In the United States I think sometimes we place a little too much faith in the laws of supply and demand and too little in the ability of the government to help make our lives better. We as consumers are not very good at imagining the externalities that are not present in the monetary cost of something, but are always present in the true cost of a product or service.

For example, electric cars may be good for the air quality in the city in which they are driven, but people often forget that electric cars still pollute the air (they just pollute the air around the power plant making the electricity to drive them instead) and they have the nasty surprise of battery disposal when the batteries eventually stop holding a decent charge.

Building upon this example of externalities, let’s look at an example of where the laws of supply and demand are failing us, delays in the air travel industry. There is more than one factor contributing to the problem of delayed and cancelled flights (airlines over-scheduling peak times, corporate jets and fractional ownership, etc.), but the solution to most, if not all, is the same–congestion-based pricing.

Some may ask why we need to finally implement congestion-based pricing thirty years after it was first suggested. They might suggest that prime time demand will push prime time prices higher and we’ll reach a state of equilibrium.

The problem is that although we may reach some sort of premium-priced prime-time equilibrium, the supply and demand are still too high given the capacity of airports, causing unavoidable delays and cancellations, even under blue skies. The result is that airlines and the corporate jet set have introduced externalities into the system (delays, cancellations, sitting on the tarmac) that are much more unpleasant than a higher fare would be, plus it would be your choice whether to pay it or not.

Artificially reducing supply through legislative or regulatory intervention would do nothing to address capacity constraints. Congestion-based pricing through the application of prime-time tariffs would generate a revenue stream that could lead to the capital investments necessary to optimize existing resources and even to fund capacity expansion, and safety standards.
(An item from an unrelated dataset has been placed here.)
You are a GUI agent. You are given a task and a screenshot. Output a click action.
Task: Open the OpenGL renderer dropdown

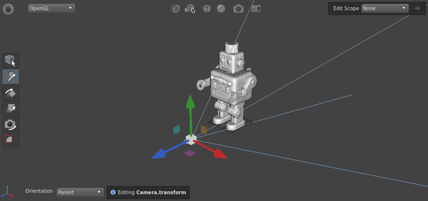(x=51, y=8)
I was living in London when the congestion charge was imposed. The city simultaneously introduced a $10 peak time tariff to drive into central London, taking cars off the rode, and increased fleets of buses on the streets to take the additional load of passengers switching from car transport to mass transit. It was so successful that not only was gridlock removed, but buses could now move about the city much more easily, making the bus riding experience better at the same time. It was so successful that London expanded the coverage area, and now New York is looking at implementing a similar congestion charge.
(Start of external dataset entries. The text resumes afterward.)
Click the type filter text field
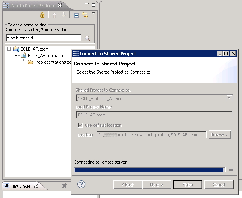 tap(43, 38)
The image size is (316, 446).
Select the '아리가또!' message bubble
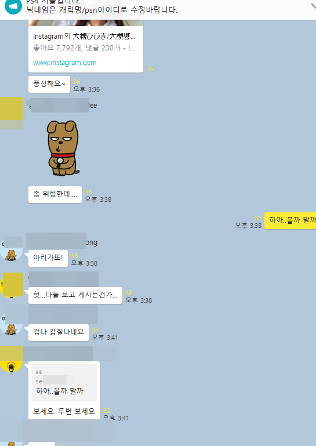[48, 258]
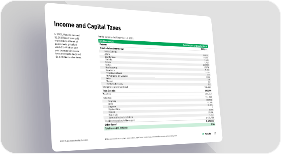Select the Other Taxes row

point(160,124)
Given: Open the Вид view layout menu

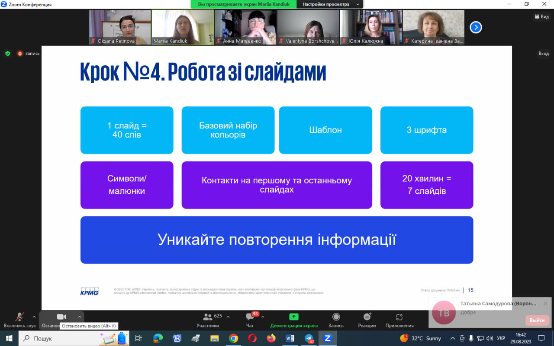Looking at the screenshot, I should click(542, 16).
So, I just want to throw my two cents into the pot in support of congestion-based pricing for air travel. It’s the only way to cause the corporate jet set and the airlines to think twice about over running airport capacity and it will encourage both groups to bring some of their flights in just before or just after the peak period, providing the consumer with greater choice and more options to avoid the price surcharge.

It may not be an innovative solution now that thirty years have passed since it was first proposed, but who knows, maybe the skies will become friendly once again.

What do you think?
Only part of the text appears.